Heated dispute over who should shoulder responsibility for cybercrime

U.S. banks and retailers each want the other side to pay for new cards that use computer chips to store information rather than magnetic strips. Consumers were hit last month by cyber attacks against Target and Neiman Marcus.

Community banks from across the United States and some of the country's biggest retailers are at each other's throats over whose job it is to protect consumers from the kind of cyberattacks suffered last month by Target and Neiman Marcus.

The National Retail Federation delivered a shot on Tuesday, saying in a letter to U.S. lawmakers that its bank "partners" had failed to adopt new technology and instead continued to issue "fraud-prone" magnetic stripe credit and debit cards.

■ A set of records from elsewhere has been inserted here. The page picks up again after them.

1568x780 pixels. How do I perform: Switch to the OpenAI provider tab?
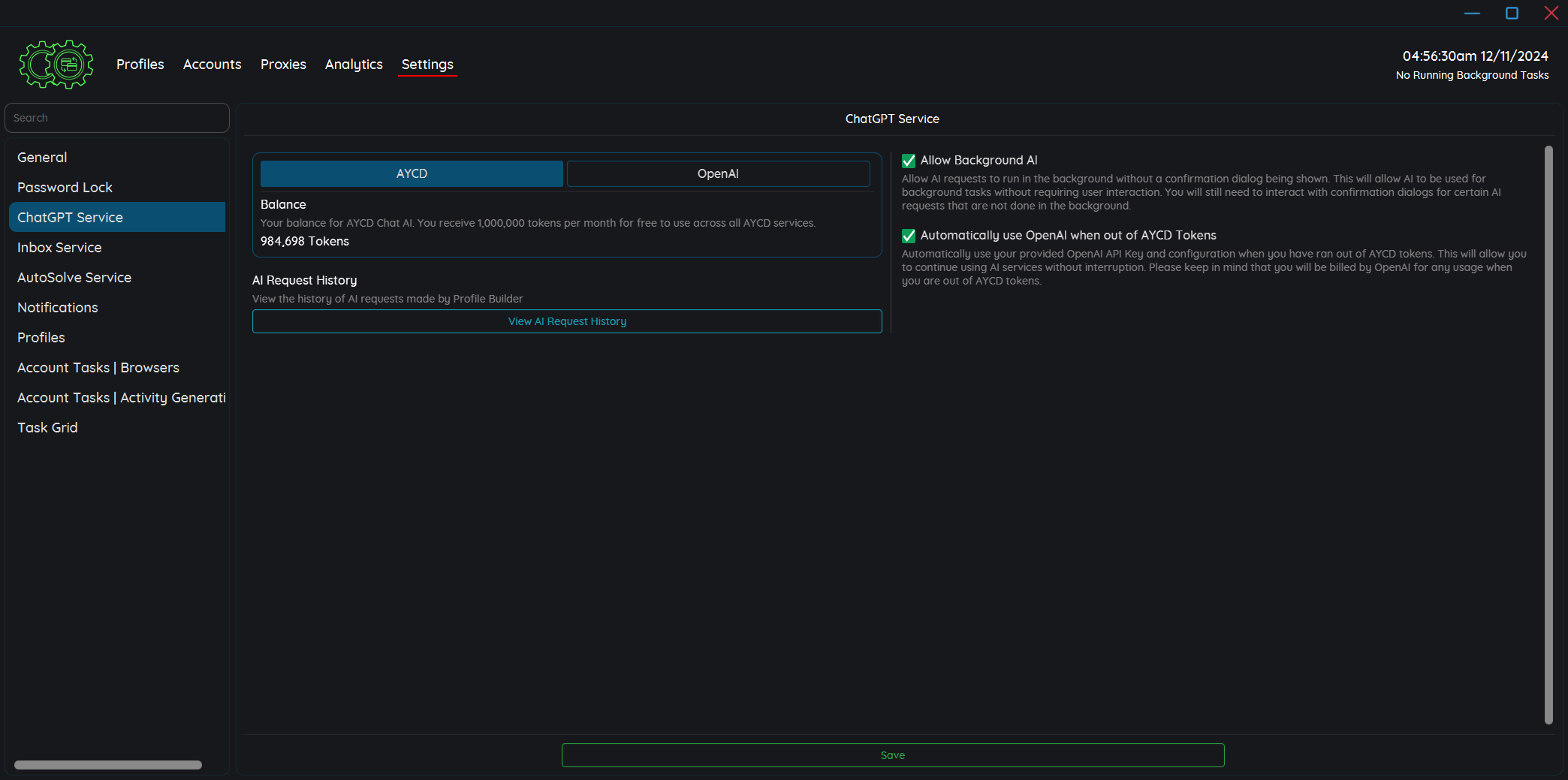pyautogui.click(x=718, y=173)
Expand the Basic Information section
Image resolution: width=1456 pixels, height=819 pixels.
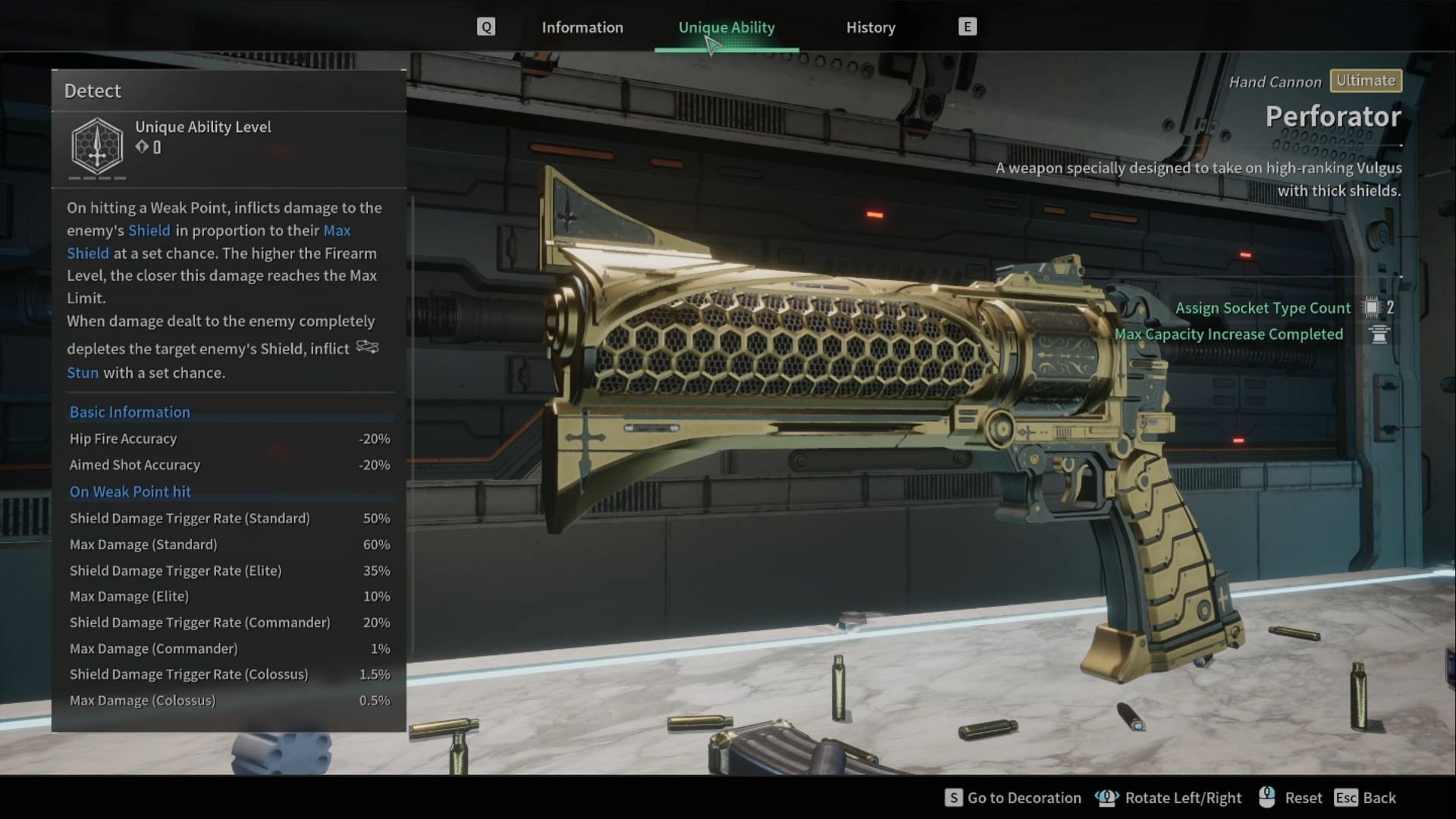(x=130, y=411)

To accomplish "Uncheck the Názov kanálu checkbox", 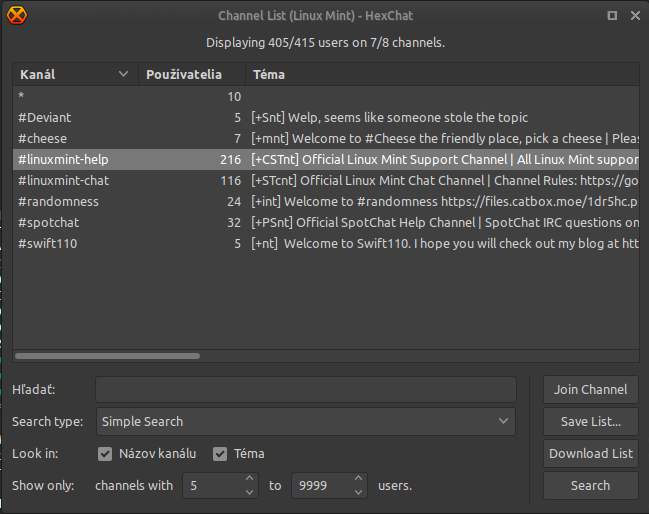I will click(105, 454).
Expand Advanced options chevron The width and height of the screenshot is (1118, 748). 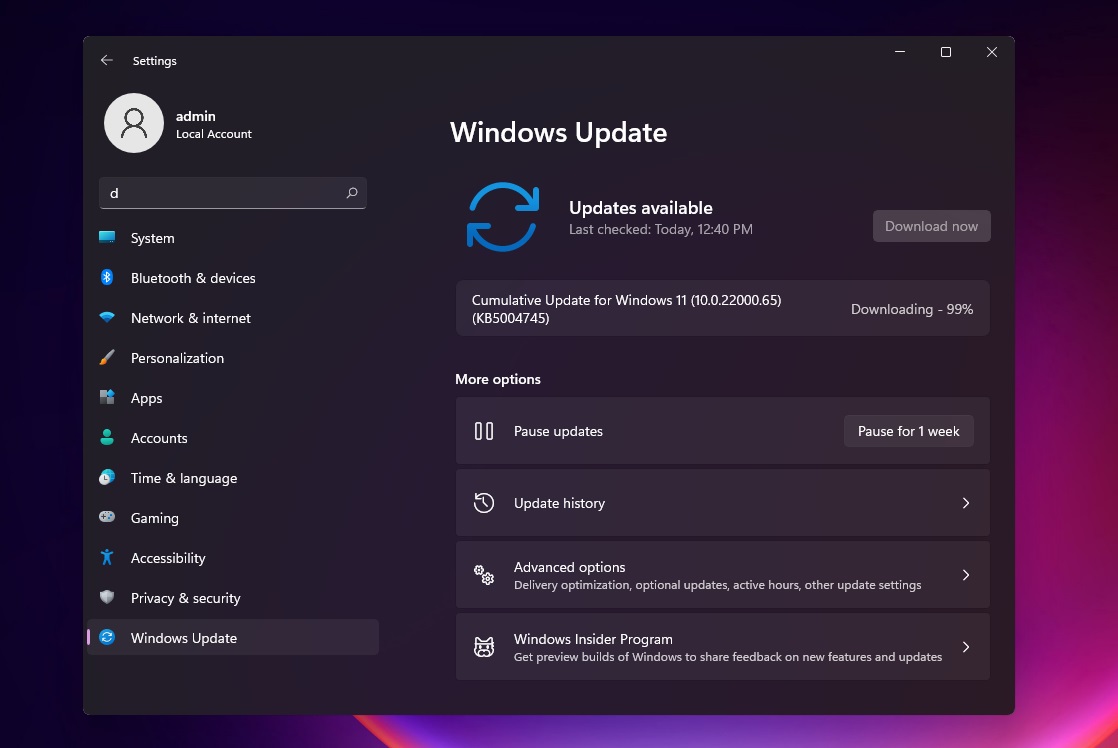[x=965, y=575]
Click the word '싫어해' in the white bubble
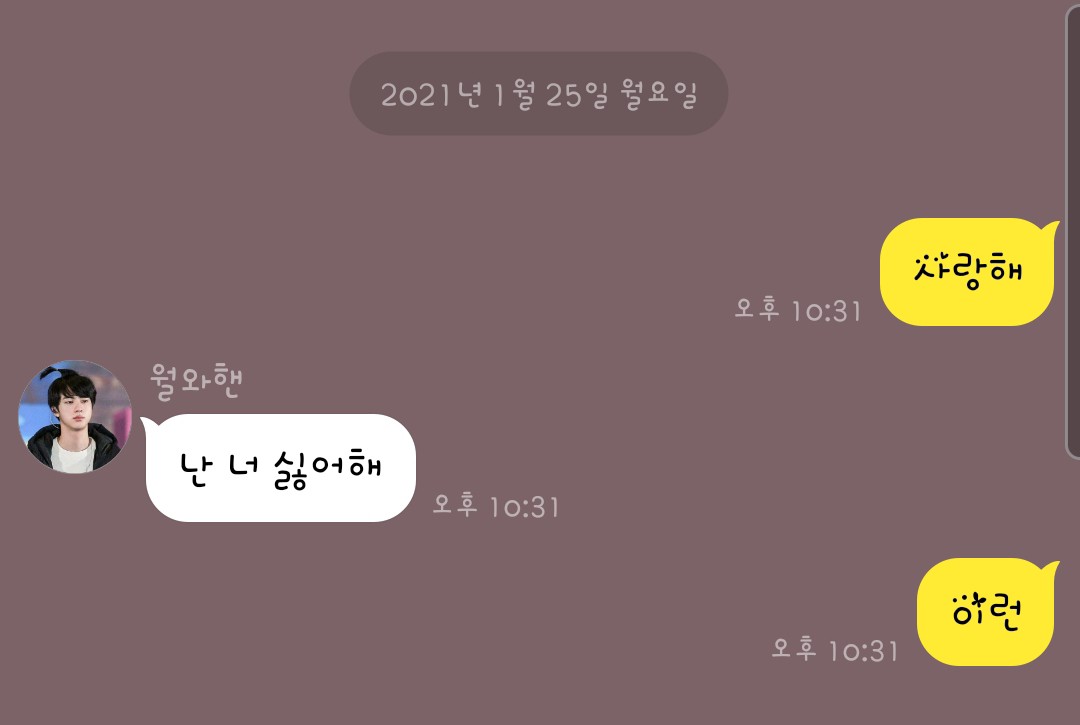Screen dimensions: 1080x725 pos(327,469)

On Wednesday, the Independent Community Bankers of America representing about 7,000 banks in small towns, big cities and suburbs, fired back, saying the NRF should focus on its response to theft of data "rather than hurling false allegations blaming the banking industry."

ICBA members hold $1.2 trillion in assets, $1 trillion in deposits, and $750 billion in loans to consumers, small businesses and the agricultural community. The NRF represents a range of merchants in more than 45 countries.

"Retailers and their processors - not banks - are responsible for the systems in their stores that process payment cards," ICBA President and Chief Executive Officer Camden Fine said in a statement.

The exchange ratcheted up an already heated dispute over who should shoulder responsibility for cyberattacks.

Target Corp, the No. 3 U.S. retailer, disclosed in December that it was victim to one of the biggest credit card breaches on record. Target said it ran for 19 days during the lucrative holiday shopping season, with data compromised in the records of about 70 million customers.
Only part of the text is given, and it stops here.